_Given data_

——————

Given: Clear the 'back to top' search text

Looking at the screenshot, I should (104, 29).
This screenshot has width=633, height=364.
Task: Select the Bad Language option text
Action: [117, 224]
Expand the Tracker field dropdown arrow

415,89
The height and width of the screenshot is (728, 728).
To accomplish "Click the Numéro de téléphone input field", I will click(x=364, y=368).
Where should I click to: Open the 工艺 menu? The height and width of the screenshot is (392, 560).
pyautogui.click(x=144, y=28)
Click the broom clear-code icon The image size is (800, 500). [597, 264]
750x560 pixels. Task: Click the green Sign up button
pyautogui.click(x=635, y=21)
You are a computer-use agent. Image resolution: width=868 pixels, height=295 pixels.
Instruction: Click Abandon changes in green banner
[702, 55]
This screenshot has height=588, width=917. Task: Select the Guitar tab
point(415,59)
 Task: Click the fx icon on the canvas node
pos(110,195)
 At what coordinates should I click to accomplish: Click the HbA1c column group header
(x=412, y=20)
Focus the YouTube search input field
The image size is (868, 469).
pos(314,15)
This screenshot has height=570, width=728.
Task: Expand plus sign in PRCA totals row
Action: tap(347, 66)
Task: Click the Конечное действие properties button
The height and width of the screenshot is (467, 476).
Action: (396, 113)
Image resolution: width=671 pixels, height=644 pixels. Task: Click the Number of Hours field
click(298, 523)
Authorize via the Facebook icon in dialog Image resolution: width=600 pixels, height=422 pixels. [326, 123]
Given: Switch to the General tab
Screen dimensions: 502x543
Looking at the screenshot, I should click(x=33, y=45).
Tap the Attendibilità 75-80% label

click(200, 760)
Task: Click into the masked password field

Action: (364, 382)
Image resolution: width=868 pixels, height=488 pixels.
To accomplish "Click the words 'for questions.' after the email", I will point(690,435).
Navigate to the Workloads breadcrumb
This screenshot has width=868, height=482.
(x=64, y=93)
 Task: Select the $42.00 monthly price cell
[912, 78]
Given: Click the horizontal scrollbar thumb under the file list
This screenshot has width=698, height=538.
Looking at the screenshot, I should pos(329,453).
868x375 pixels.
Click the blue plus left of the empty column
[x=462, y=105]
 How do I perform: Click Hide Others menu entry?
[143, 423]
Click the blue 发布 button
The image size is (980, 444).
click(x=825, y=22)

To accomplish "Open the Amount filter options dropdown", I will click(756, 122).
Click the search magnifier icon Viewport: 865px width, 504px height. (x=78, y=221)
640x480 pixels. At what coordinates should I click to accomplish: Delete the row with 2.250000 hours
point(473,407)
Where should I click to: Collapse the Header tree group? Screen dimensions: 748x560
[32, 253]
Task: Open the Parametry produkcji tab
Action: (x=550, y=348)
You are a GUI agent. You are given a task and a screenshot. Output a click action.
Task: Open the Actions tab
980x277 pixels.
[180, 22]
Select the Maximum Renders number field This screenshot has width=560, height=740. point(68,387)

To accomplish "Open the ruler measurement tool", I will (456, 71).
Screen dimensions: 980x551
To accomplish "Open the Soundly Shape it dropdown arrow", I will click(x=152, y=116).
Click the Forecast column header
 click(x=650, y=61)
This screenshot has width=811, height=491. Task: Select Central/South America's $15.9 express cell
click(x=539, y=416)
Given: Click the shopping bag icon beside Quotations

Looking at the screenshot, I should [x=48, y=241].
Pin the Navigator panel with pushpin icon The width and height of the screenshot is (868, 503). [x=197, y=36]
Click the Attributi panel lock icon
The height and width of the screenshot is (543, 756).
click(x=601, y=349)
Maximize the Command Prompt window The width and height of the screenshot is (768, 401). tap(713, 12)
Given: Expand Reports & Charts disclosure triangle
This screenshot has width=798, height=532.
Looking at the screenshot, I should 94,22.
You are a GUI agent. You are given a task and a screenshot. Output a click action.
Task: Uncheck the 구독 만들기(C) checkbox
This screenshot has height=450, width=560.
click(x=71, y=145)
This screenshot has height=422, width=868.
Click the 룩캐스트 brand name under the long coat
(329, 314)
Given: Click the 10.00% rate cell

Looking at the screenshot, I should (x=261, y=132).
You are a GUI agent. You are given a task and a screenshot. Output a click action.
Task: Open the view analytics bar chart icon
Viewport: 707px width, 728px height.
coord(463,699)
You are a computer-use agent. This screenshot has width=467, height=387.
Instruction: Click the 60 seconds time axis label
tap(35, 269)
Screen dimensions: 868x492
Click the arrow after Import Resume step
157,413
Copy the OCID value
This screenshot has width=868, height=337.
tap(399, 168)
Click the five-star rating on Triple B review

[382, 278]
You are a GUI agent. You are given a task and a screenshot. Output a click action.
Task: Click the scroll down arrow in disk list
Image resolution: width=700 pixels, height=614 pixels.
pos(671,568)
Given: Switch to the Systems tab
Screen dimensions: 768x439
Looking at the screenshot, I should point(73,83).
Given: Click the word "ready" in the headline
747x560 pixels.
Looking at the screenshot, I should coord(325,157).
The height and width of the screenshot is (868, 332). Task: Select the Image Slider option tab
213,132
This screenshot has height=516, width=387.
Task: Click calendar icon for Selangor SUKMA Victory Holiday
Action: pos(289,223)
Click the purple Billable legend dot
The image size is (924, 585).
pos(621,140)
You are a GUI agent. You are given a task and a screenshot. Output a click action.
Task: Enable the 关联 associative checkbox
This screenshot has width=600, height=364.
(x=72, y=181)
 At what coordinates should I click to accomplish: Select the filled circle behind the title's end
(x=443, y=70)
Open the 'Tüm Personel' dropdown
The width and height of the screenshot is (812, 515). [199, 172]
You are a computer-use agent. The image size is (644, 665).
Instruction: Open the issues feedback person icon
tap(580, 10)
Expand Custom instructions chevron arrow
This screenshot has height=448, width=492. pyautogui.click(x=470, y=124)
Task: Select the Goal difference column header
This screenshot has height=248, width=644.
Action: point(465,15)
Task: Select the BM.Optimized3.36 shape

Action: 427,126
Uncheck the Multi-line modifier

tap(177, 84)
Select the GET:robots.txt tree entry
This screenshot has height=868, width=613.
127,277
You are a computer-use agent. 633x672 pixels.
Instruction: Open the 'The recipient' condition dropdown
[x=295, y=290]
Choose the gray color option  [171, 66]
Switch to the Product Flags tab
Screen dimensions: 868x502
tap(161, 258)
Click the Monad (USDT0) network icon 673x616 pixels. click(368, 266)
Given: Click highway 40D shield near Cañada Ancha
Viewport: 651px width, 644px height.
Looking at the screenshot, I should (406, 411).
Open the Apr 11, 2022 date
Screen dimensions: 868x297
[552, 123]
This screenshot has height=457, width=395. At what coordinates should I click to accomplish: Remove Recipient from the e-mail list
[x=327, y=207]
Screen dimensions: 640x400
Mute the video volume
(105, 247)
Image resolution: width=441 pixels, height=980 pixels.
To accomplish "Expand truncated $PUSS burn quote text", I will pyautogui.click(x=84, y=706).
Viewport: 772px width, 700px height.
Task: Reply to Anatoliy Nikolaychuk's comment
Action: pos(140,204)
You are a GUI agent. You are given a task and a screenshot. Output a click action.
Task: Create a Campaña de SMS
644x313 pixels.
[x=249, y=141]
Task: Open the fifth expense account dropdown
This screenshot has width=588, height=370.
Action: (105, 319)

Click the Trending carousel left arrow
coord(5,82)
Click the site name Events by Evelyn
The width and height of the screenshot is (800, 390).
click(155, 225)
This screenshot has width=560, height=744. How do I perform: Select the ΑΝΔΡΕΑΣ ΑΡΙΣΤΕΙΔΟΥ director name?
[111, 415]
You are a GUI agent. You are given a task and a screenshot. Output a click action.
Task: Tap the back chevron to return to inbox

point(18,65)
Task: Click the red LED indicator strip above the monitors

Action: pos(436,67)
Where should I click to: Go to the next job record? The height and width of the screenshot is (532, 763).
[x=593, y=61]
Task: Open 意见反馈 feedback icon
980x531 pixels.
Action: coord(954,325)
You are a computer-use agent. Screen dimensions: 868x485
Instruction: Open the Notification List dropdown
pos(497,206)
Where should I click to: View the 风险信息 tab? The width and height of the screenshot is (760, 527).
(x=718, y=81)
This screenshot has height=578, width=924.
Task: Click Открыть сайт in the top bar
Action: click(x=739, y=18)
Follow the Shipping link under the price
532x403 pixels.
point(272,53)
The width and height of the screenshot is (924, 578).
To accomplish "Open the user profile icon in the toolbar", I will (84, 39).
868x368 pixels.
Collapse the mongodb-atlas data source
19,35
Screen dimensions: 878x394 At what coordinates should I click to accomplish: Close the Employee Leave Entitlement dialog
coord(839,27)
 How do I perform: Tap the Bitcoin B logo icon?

——————

Return verbatim each line from the one that mentions "868x368 pixels." to the end of the entries, inclusive.

_Exercise answer_
868x368 pixels.
Collapse the mongodb-atlas data source
19,35
Screen dimensions: 878x394 At what coordinates should I click to accomplish: Close the Employee Leave Entitlement dialog
coord(839,27)
 How do I perform: Tap the Bitcoin B logo icon?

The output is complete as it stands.